Perthshire plant hire business Morris Leslie has been ordered to replant trees its workers are alleged to have removed from an area opposite Grange, near Errol, without proper permission.
Council officers have twice previously refused to grant the company part retrospective consent to form parking spaces for commercial vehicles at the site, understood to be known locally as Gourdiehill, where the trees have been removed.
One officer noted in a report of handling prepared over two years ago following a site inspection that “substantial tree felling and engineering works had been undertaken to form hardstanding and drainage infrastructure,” without authorisation.
The report said: “This loss of a structural landscape buffer means that an open storage use is not acceptable on this mixed use site due to the increase in visibility from the road and neighbouring residential properties.”
And one local complained to the council a year later after Morris Leslie reapplied for part retrospective consent for the development: “This planning application is in part retrospect and an area of protected open space has already been cleared by the applicant.
“No further development of this protected open space should be permitted. The applicant should be made to undo the work that was done prior to the planning application being submitted and required to take steps to mitigate for the loss of planting in the protected open space area.”

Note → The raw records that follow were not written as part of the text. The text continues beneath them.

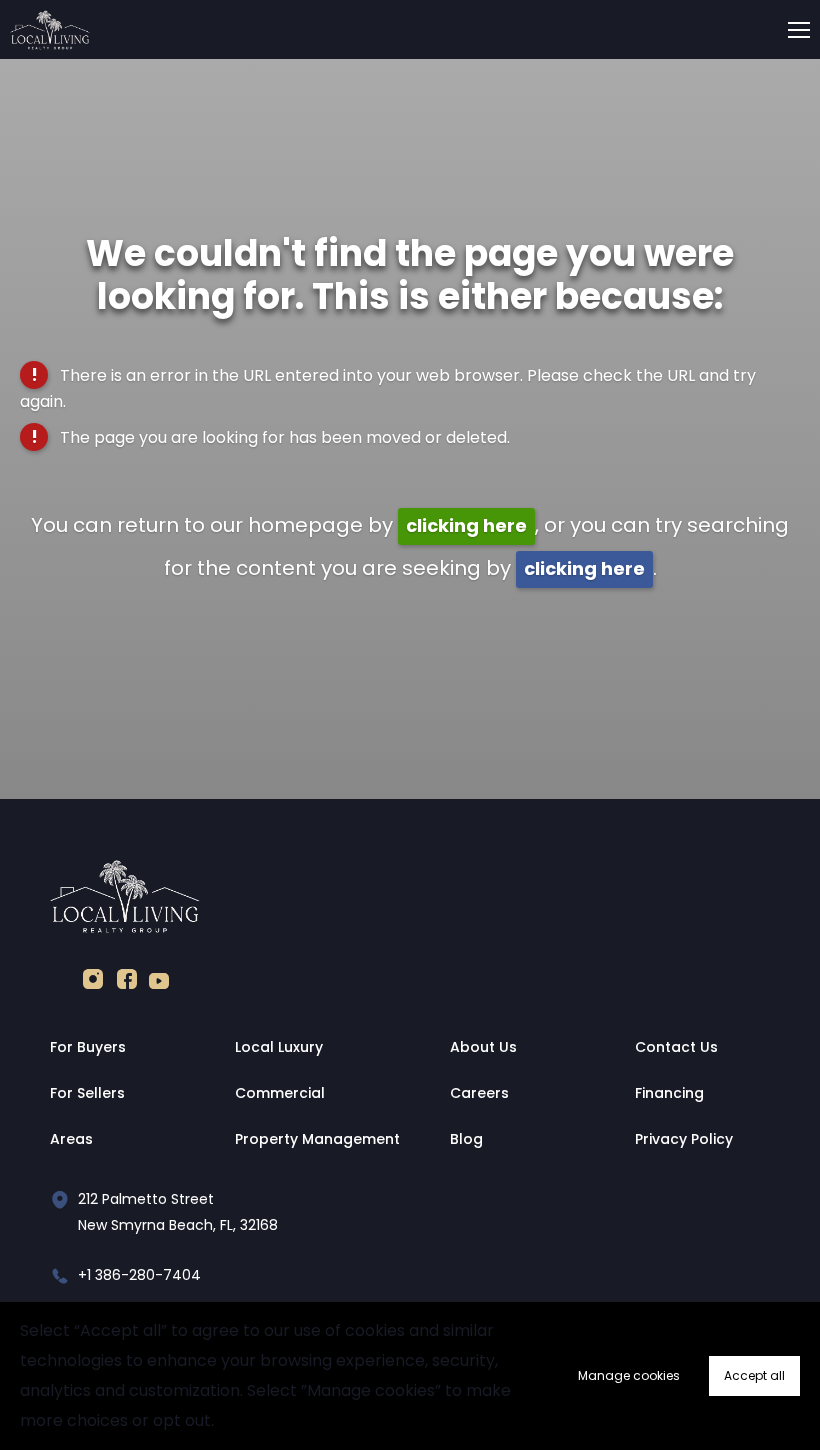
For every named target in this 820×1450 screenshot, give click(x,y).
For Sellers (87, 1093)
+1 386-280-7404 (139, 1275)
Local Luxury (279, 1047)
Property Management (317, 1139)
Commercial (280, 1093)
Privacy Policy (684, 1139)
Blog (466, 1139)
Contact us (676, 1047)
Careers (479, 1093)
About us (483, 1047)
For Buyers (88, 1047)
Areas (71, 1139)
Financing (669, 1093)
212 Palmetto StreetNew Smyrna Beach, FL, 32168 (178, 1212)
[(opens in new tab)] (93, 983)
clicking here (466, 525)
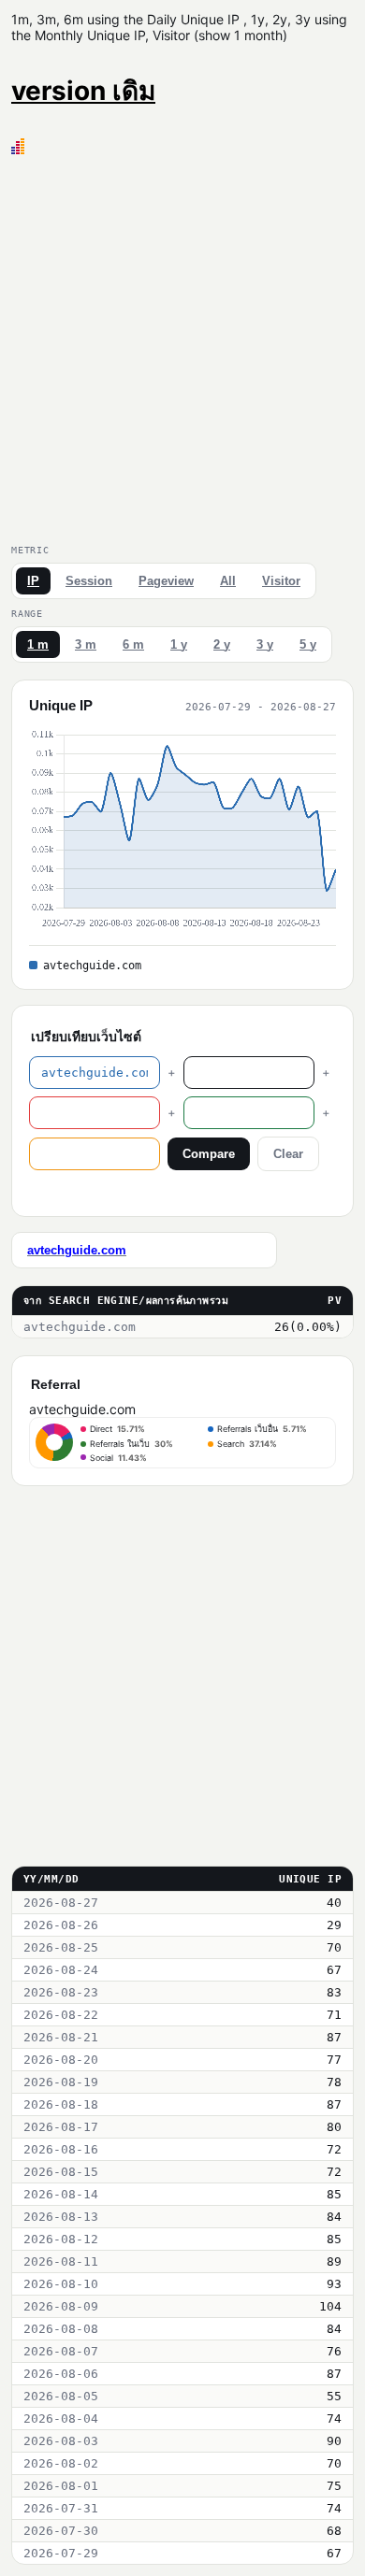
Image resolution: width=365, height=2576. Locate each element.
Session (89, 581)
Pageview (166, 581)
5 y (307, 644)
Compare (208, 1154)
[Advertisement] (182, 346)
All (228, 581)
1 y (178, 644)
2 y (221, 644)
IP (33, 581)
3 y (264, 644)
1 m (38, 644)
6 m (133, 644)
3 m (85, 644)
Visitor (281, 581)
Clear (288, 1154)
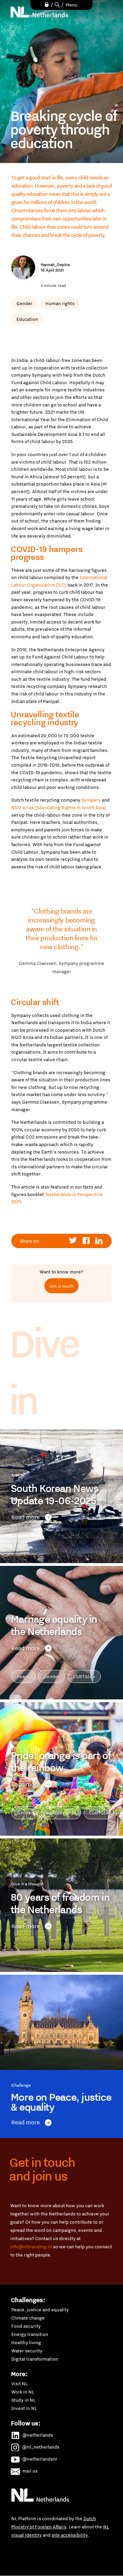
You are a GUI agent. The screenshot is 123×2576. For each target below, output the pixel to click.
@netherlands (37, 2435)
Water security (26, 2351)
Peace (23, 1676)
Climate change (28, 2318)
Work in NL (22, 2392)
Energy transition (29, 2334)
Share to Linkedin (99, 1241)
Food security (26, 2326)
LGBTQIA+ (84, 1676)
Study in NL (23, 2400)
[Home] (40, 12)
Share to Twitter (73, 1241)
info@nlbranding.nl (31, 2247)
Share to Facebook (86, 1241)
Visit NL (19, 2383)
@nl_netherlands (40, 2447)
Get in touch (61, 1286)
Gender (24, 303)
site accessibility (70, 2535)
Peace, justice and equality (40, 2310)
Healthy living (26, 2342)
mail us (30, 2471)
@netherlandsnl (39, 2459)
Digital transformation (34, 2359)
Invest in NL (24, 2408)
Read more (25, 1517)
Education (27, 319)
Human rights (59, 303)
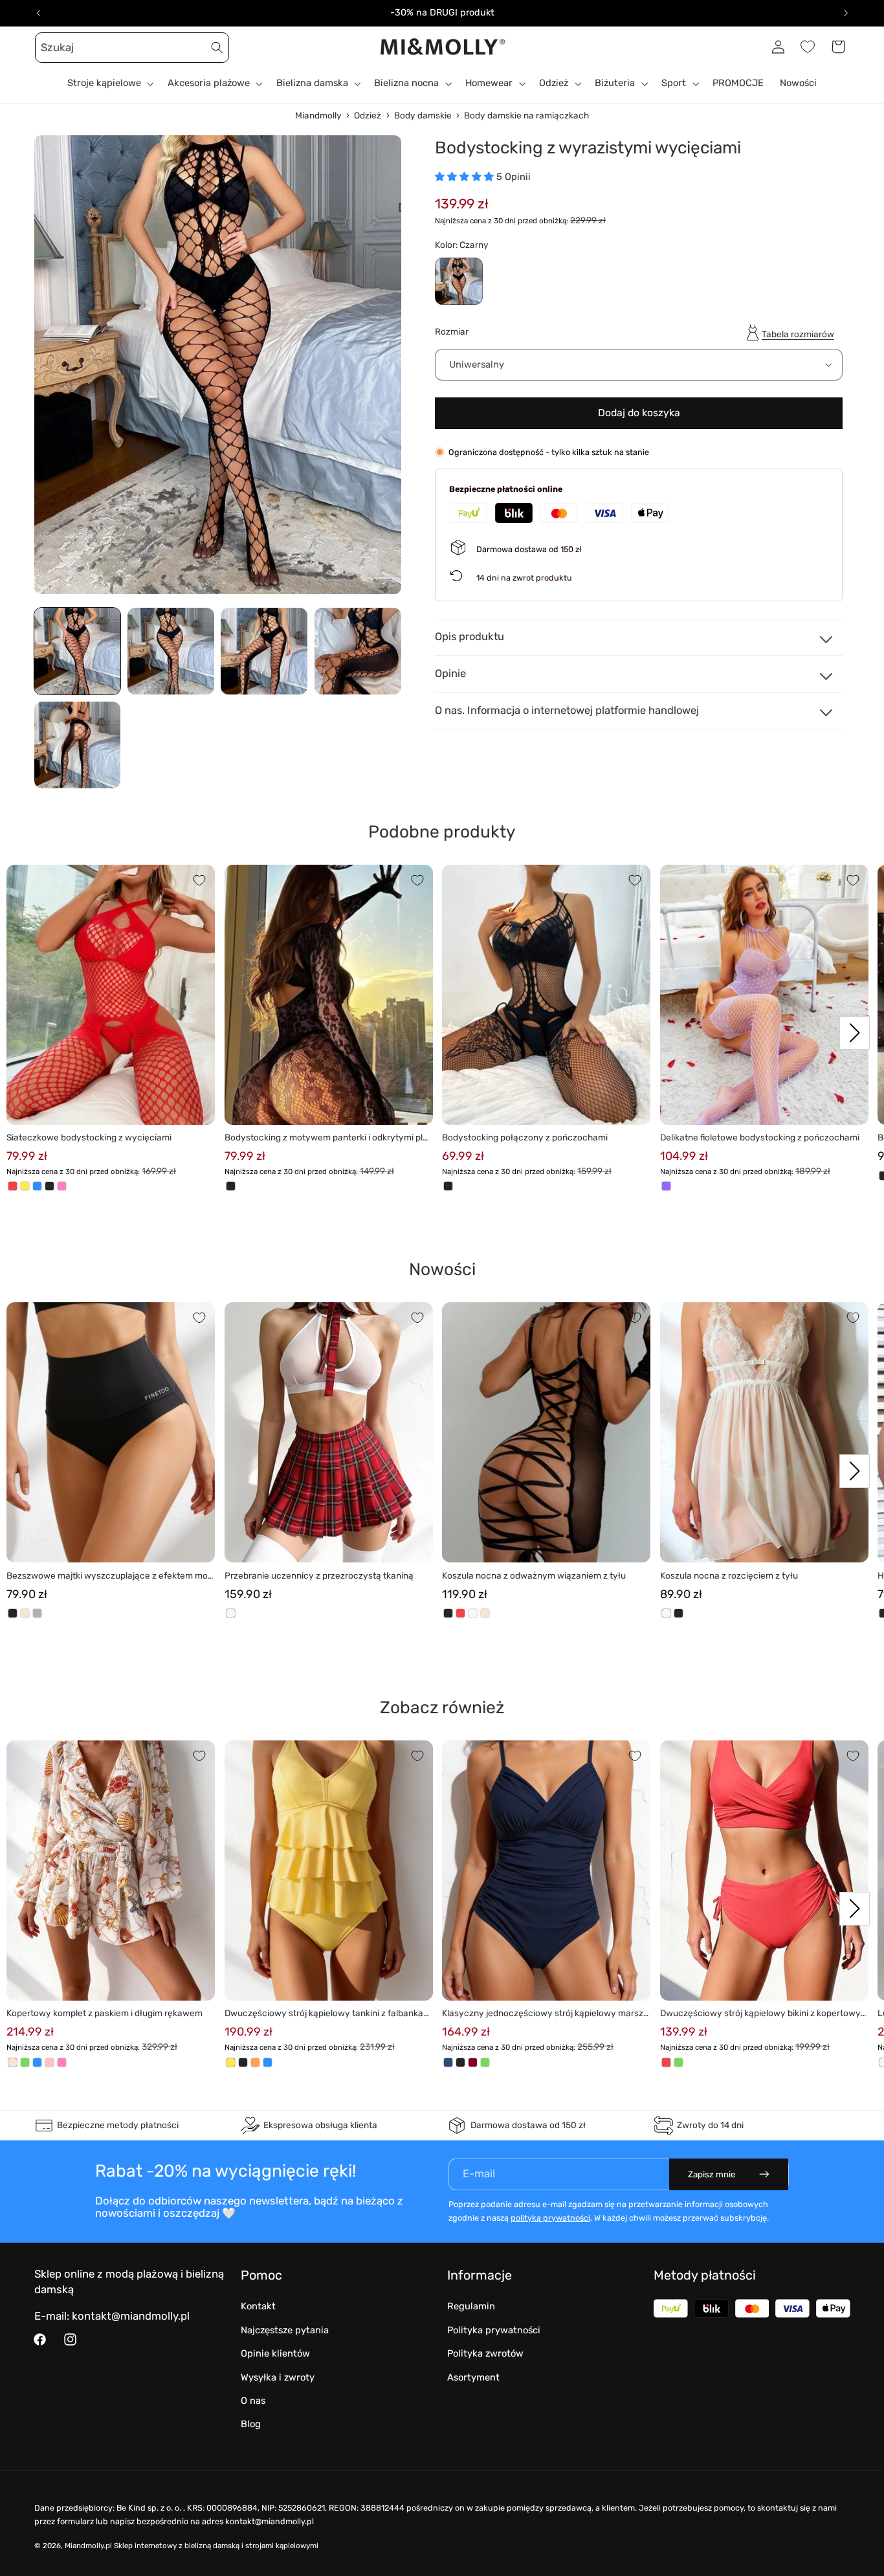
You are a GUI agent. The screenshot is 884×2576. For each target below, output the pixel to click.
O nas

The local authority has now served an enforcement notice on the company requiring it to remove the hardstanding formed in the area as well as soil dumped within remaining woodland and plant new poplars “in a random planting arrangement across the site”.
The enforcement notice said: “The planning harm associated with the alleged breach of planning control is the removal of the woodland from a zoned area of open space and the formation of a hardstanding area is detrimental to the landscape character and visual impact of the area.
“The deposition of soil materials within an existing woodland is detrimental to the [remaining] trees, due to asphyxiation.
“Accordingly, the council considers that enforcement action requiring the removal of the soil materials from the woodland, the removal of hardstanding and the replanting of trees is both justified and necessary.”
However, a spokesperson for Morris Leslie told the Perthshire Advertiser this week: “The enforcement notice which has been issued has several inaccuracies and we will be responding directly through the appropriate channels regarding its contents.”